** Input for this task follows **

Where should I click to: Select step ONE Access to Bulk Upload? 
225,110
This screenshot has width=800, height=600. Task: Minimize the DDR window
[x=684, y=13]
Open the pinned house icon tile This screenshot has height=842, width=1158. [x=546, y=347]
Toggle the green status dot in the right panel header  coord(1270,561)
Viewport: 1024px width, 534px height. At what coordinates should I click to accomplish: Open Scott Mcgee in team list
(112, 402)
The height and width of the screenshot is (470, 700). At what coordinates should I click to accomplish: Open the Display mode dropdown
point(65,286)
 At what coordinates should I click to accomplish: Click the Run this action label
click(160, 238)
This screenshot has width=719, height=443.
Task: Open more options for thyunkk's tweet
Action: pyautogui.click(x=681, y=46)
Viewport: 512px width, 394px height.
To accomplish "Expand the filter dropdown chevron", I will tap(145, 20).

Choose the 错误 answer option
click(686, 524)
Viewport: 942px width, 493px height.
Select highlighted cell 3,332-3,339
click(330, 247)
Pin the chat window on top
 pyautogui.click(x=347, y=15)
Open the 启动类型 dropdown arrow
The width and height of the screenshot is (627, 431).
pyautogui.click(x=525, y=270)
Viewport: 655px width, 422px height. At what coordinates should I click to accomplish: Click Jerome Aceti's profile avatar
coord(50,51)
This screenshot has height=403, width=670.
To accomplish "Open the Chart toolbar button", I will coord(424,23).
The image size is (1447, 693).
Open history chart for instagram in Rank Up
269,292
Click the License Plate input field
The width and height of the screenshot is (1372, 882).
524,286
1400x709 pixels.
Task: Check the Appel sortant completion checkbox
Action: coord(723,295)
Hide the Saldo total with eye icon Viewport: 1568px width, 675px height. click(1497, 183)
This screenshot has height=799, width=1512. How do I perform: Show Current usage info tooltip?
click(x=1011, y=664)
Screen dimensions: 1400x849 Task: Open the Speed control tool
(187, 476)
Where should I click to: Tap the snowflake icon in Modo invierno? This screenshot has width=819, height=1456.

** End of Input for this task **

Instructions to follow>
Return only those lines of the records that contain the string "will".

Expected output>
To accomplish "Expand the filter dropdown chevron", I will tap(145, 20).
To accomplish "Open the Chart toolbar button", I will coord(424,23).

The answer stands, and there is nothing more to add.